[start TEXT EXTRACT]

Driving Innovation, Get It?

Recently, Paul was telling me about a conversation he had with an internal product team about Connect. The conversation went something like this:

Product Manager: We love what you’re doing with Connect, and we want to learn more about it. Are your design documents online?
Paul: We don’t have any design documents.
PM: How did you know what your users wanted? Did you do surveys or usability studies?
Paul: No. We each had an idea of what we wanted to build. We did a few rounds of mockups, huddled in a conference room to prioritize features, and then, Rich built it.
PM: (Silence)

Or some similar approximation, I’m paraphrasing. I found this interesting because it’s typical of reactions we get. People are surprised at how we built Connect, because our methods run against tried-and-true software development principles. The same can be said for all new web application development. Let’s use Google as an example.

  1. Someone gets an idea.
  2. Someone, possibly the same person, prototypes the idea and involves a small group of people to refine the idea.
  3. Rinse and repeat, with larger groups each time, longer cycles between new feature releases and different Greek letters.

This is Tim O’Reilly’s “perpetual beta” tenant for Web 2.0. Compare this to more classic models of software development, like the waterfall model. I’m sure you can see the cultural shift that’s required to go from a straight line or cascading model like this one to a short, iterative cycle model one like the perpetual beta. It’s like asking someone to switch from a straight-line religion (birth-school-work-death-afterlife) to a circular one (birth-school-work-death-rebirth) or vice versa. You’re going to get shocked surprise and resistance.

Let’s pause for the disclaimer: Although I work for Oracle, I don’t endorse any particular software development model or religion. What I say has no bearing on anything related to Oracle or even to my own personal life. I’m just talking.

This is why I’m so against the term Enterprise 2.0 and all its trappings. First, it’s completely derivative, and doesn’t even copy a good original. Raise your hand if you’re really in love with Web 2.0? I don’t see any hands. Second, you can’t expect enterprises to accept the tenants of Web 2.0 without some tweaking, which is what the term suggests to me.

What’s the right answer? We need to mix and match what works in both models to get the best new enterprise solution we can. We’ve been preaching this from the beginning internally. New web is not about technologies; it’s about people.

You can’t just shove blogs, wikis, RSS and social networking down people’s throats, slap a beta label on it and call it a day. The best way to get results is by participating in the new web and cherry-picking the principles that work for you, for your customers, and for your products. Let’s compare the models and their principles.

[end TEXT EXTRACT]

### AIM
Condense the paragraph of the post on building Connect that begins "This is why I’m so against" into a short list of its main points. The lines are separate material with no tie to the post on building Connect.

[start DATA SHOWN]

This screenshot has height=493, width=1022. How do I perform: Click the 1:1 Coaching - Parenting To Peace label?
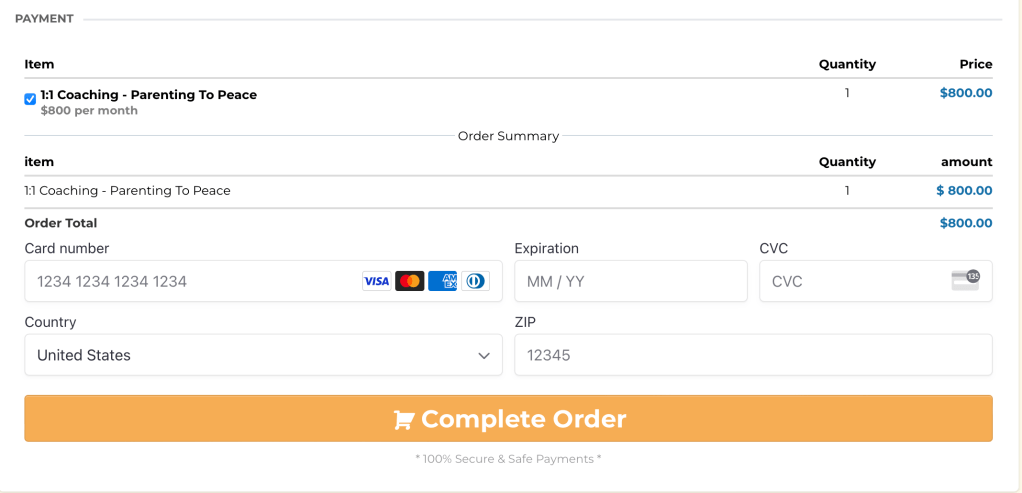click(x=149, y=95)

[end DATA SHOWN]

### OUTPUT BELOW
- The author opposes the term Enterprise 2.0 and everything that comes with it.
- The term is derivative, and what it copies, Web 2.0, is not a good original; no hands go up when the author asks who really loves Web 2.0.
- Enterprises can't be expected to accept the principles of Web 2.0 without some tweaking, which is what the term suggests to the author.